Alois Ruf saw the possibilities of modifying Porsches for owners so that they could go even faster. Connoisseur of Porsche’s flat-four and six engines, he knew achieving more power without compromising driveability was not simply a matter of polishing ports and bolting on bigger carburettors.
From the outset, the Ruf approach would be characterised by bespoke engineering of such integrity that within a decade it would lead to granting of manufacturer status.

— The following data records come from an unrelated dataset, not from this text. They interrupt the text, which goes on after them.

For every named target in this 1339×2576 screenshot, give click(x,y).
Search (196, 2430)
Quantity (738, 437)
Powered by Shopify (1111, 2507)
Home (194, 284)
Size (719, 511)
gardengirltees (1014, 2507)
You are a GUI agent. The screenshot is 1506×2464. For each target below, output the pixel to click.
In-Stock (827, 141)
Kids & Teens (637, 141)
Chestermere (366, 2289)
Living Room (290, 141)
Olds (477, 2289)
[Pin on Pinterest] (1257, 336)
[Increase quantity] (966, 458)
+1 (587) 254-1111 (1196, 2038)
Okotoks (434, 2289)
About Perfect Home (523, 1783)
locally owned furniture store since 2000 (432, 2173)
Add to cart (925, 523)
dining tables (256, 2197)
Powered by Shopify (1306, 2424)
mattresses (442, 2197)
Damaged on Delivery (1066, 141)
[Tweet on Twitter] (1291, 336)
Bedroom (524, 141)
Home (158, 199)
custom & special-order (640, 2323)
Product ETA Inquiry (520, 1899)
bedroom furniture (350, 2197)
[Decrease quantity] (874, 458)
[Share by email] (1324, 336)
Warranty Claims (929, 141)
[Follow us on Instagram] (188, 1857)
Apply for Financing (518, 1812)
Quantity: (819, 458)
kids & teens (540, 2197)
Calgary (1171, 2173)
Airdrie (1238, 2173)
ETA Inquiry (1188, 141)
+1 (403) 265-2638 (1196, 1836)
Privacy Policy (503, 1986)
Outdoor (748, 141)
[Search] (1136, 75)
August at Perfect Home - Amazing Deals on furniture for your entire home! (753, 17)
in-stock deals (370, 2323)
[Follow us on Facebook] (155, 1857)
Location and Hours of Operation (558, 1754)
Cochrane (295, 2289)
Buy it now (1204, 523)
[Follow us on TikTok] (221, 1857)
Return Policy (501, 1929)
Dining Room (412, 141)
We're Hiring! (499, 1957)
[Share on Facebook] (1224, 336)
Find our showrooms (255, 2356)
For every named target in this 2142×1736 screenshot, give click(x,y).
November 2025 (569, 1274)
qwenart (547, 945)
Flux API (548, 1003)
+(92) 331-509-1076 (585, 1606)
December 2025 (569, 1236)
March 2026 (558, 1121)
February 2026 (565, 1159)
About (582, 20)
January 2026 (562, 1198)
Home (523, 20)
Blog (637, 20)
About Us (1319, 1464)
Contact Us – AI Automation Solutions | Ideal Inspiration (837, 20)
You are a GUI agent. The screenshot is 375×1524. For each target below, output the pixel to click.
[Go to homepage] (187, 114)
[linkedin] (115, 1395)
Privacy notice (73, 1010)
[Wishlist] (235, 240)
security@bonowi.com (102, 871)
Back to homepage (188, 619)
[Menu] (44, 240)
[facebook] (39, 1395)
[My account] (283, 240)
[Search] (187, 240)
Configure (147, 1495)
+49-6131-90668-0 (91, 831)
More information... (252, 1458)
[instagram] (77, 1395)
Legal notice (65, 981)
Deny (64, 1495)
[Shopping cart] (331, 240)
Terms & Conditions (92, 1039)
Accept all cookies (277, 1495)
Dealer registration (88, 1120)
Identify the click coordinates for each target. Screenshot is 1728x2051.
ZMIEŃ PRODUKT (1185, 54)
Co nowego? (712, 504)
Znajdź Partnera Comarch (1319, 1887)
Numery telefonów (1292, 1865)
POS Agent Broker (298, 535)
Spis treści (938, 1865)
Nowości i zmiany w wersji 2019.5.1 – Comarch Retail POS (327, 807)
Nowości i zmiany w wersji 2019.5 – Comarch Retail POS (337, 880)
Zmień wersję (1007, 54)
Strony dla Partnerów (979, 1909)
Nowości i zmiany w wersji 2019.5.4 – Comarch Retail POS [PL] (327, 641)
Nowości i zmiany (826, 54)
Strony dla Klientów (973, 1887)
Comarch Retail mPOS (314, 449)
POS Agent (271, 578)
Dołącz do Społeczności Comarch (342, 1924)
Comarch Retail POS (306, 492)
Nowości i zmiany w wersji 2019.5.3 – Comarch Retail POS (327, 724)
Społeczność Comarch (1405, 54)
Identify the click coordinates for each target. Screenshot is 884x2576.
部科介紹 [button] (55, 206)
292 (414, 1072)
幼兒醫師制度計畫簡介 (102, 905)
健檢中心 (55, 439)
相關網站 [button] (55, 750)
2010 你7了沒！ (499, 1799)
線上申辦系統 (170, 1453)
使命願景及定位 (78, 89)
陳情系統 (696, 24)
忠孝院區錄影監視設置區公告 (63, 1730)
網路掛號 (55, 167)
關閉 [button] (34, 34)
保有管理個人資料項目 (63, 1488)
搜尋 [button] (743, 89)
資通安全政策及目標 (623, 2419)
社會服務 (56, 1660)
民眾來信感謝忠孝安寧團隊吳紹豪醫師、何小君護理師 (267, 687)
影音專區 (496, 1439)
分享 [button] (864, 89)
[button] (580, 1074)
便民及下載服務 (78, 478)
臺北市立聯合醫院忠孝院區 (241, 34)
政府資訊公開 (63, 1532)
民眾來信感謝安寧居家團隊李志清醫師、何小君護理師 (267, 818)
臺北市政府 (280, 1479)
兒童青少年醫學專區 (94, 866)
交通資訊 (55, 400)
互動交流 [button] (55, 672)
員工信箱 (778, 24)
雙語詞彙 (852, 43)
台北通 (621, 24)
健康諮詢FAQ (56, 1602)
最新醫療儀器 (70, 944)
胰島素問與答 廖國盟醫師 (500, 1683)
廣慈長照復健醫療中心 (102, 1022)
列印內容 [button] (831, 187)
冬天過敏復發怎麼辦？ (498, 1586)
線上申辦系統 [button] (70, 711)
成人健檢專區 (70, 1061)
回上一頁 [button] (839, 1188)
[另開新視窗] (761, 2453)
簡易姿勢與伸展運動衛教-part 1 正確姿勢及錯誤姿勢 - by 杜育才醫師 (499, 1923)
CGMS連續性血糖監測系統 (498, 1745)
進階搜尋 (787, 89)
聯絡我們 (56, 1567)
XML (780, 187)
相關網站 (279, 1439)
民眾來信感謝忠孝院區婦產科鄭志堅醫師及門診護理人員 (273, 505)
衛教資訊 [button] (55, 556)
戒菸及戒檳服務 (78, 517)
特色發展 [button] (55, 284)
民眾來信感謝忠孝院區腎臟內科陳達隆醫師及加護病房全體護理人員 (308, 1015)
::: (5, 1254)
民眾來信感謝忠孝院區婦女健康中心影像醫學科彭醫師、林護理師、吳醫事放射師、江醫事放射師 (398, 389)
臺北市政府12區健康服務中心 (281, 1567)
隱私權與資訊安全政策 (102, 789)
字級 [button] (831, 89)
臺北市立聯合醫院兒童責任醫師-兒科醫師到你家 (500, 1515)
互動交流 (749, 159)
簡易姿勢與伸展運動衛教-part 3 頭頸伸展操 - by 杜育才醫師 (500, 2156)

The appeal of turbocharging was irresistible and Ruf’s first effort was a Porsche 930 bored out to 3.3 litres, which appeared in 1977, some months before Zuffenhausen’s own 3.3.
With his next car, Ruf beat Porsche to it again in 1978 with a 3.2-litre, 217-horsepower edition of the 180-horsepower 3.0-litre SC. This caused a stir among 911 fans dismayed that the Zuffenhausen flat-six had lost 30 horses since the 2.7 only three years earlier and Ruf sold several hundred of his 3.2.
This model also proved he was just as adept at improving the naturally aspirated engine. However, turbocharging had greater appeal in terms of outright performance, which could really differentiate a Ruf from a factory Porsche and also lift Ruf above the status of mere tuner.
1981 saw the introduction of the Ruf Turbo with a five-speed gearbox – when the 930 still had four– and within two years Ruf presented his BTR (Gruppe B Turbo Ruf), a 930 bored out to 3.4 litres with a claimed 374 horsepower.
Road & Track’s, Paul Frère drove the BTR to 306 kilometres (190 miles) per hour at VW’s test track in Ehra Liessen, the fastest Frère said he had ever driven. This turned out to be a warm up for the main event.